• Required work: Copy out the lines from the one containing "The width and" through the one containing "pyautogui.click(x=713, y=36)", and only those lines.

• Record set:
BEGIN
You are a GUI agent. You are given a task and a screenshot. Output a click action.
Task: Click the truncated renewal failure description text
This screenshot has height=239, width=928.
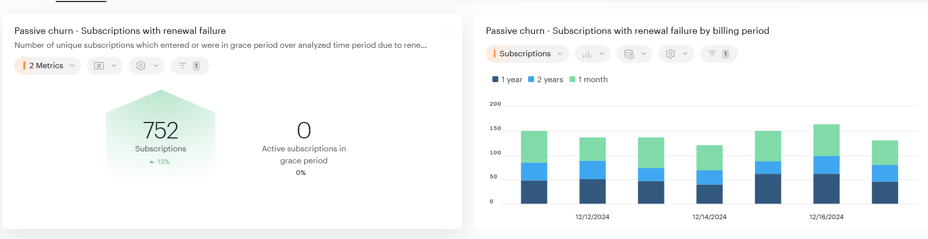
END
BEGIN
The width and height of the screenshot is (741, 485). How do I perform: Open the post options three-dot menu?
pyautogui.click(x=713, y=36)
END
BEGIN
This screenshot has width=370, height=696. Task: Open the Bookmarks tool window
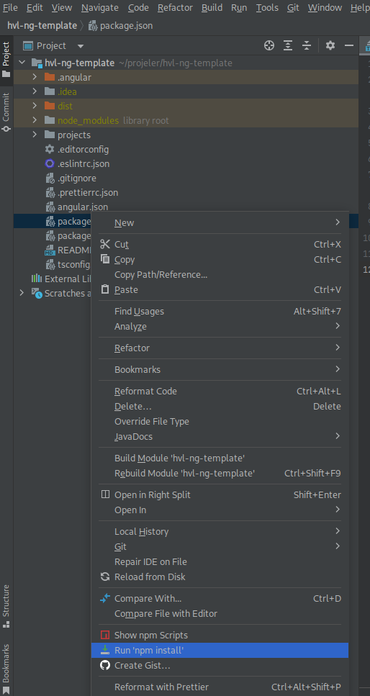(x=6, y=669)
END
• Finished answer:
The width and height of the screenshot is (741, 485). How do I perform: Open the post options three-dot menu?
pyautogui.click(x=713, y=36)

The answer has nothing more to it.